The investigators wished to observe the CD4 and CD8 cell counts and viral loads of 101 HIV-positive patients on HAART every three months for two years. All of the patients had viral loads below 200 copies/ml at the start of the study, but only 33 had ‘undetectable’ viral loads (below 20 copies/ml) at each measurement.
Every six months, the researchers also measured the levels of T-cells in the patients’ blood. They found that the patients who had at least one detectable viral load measurement had higher levels of CD8 T-cells (p = 0.007) than the patients who were always undetectable. They also found that these patients had higher levels of HIV’s genetic material (‘proviral DNA’) in cells.
When they analysed the types of T-cells found in the blood from the patients, the investigators saw that patients with at least one detectable viral load measurement had more ‘activated’ CD8 T-cells than patients who never had a detectable viral load (p = 0.001). These T-cells, which were identified by the presence of the CD38 receptor on the cell surface, have become active against a particular foreign molecule or ‘antigen’ that they have met in the body.
The investigators also found more ‘memory’ CD8 T-cells (p = 0.020) in these patients. These are long-lived cells that have previously been active against an antigen and are awaiting the possible reappearance of the same antigen, in order to mount a rapid attack if a subsequent infection occurs.
Similar effects were seen when they examined CD4 T-cells, with more activated (p = 0.016) and memory cells (p = 0.009) in the patients with detectable viral loads.
The research group went on to compare the viral loads of patients with changes in CD4 cell count, finding a significant association between higher viral load and smaller increases in CD4 cell count (p < 0.001). Viral load was also associated with higher levels of activated and memory CD8 T-cells (p < 0.04 and p = 0.017 respectively).
“The present study is the first, to our knowledge, to demonstrate a negative association between even low-level viraemia and immune reconstitution in patients receiving HAART,” comment the authors. “The concentration of total CD8 cells, activated CD8 cells, memory CD4 cell and memory CD8 cells and in proviral DNA level…were higher in the detectable viral load patients, indicating that low-level viraemia may be associated with T-cell activation and a higher proviral DNA level.”
The researchers also investigated whether any of the T-cell measurements could predict the risk of a detectable viral load in the future. After carrying out a univariate model analysis, they found that for every twofold increase in the numbers of activated CD4 T-cells, the risk of a patient becoming detectable increased by 39% (p = 0.018).

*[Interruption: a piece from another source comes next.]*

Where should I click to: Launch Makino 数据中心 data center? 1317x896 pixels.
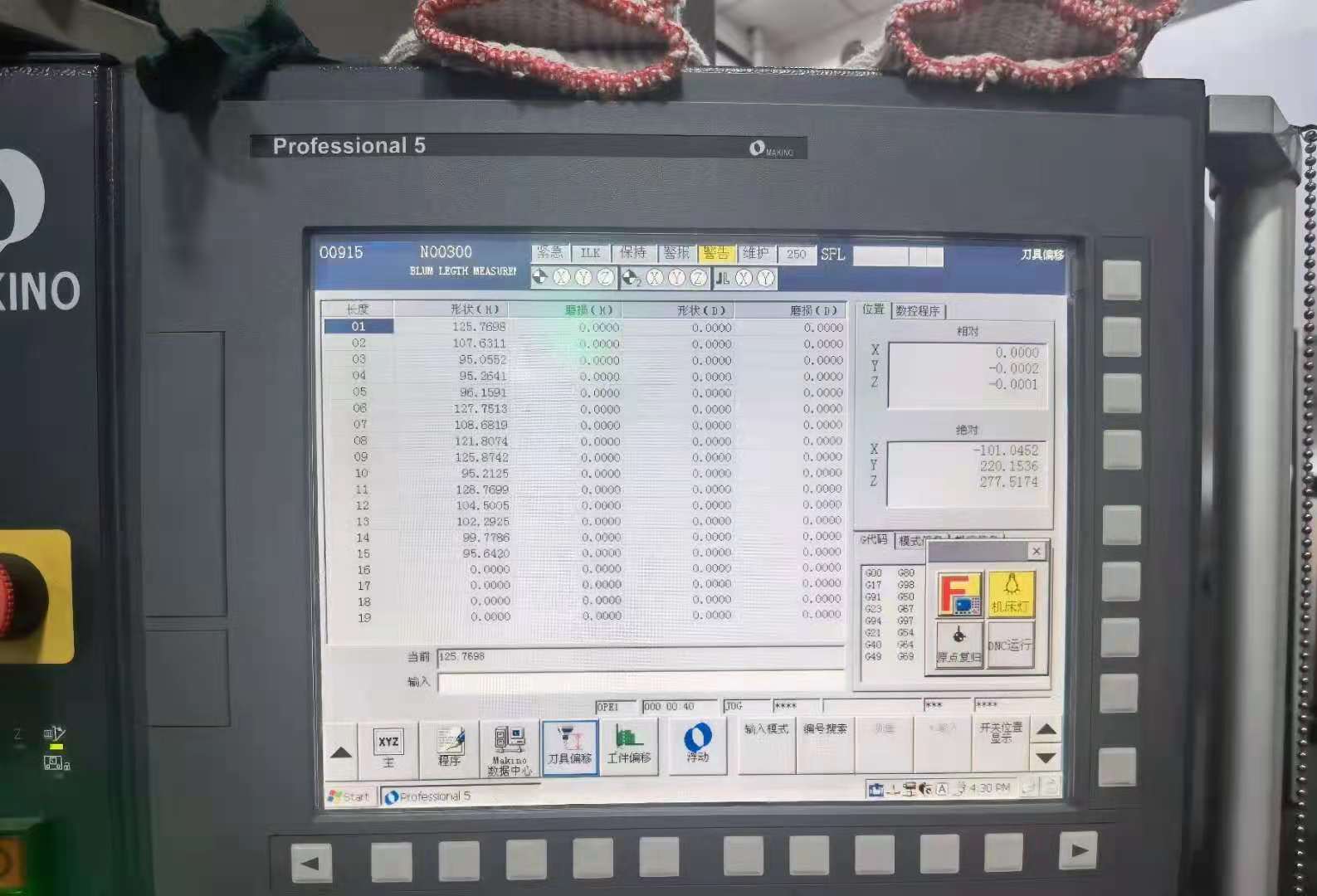click(510, 748)
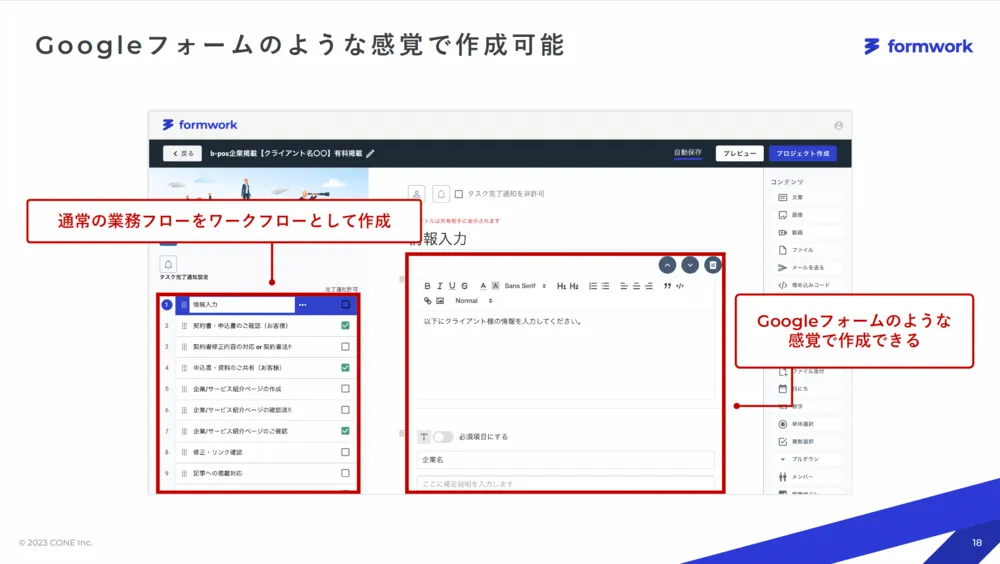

The proportion of ‘early differentiated’ CD4 T-cells was also associated with an increased risk of detectability (p = 0.037), but the opposite trend was seen for ‘late differentiated’ CD4 T-cells (p = 0.036). There were no significant effects of CD8 T-cell levels.
“Early differentiated CD4 cells have a high proliferative capacity but no cytotoxic [cell-killing] potential, whereas late differentiated CD4 cells have a reduced proliferative capacity but a cytotoxic potential,” explain the researchers. “Thus, cytotoxic late-differentiated CD4 cells possibly exhibit cytotoxicity against HIV-infected cells.”
The investigators stress that their findings do not indicate whether detectable viral load is responsible for, or a consequence of the differences in T-cell numbers. “Since the investigated virological and immunological variables were measured concurrently, cause-and-effect inferences simply cannot be made,” they warn.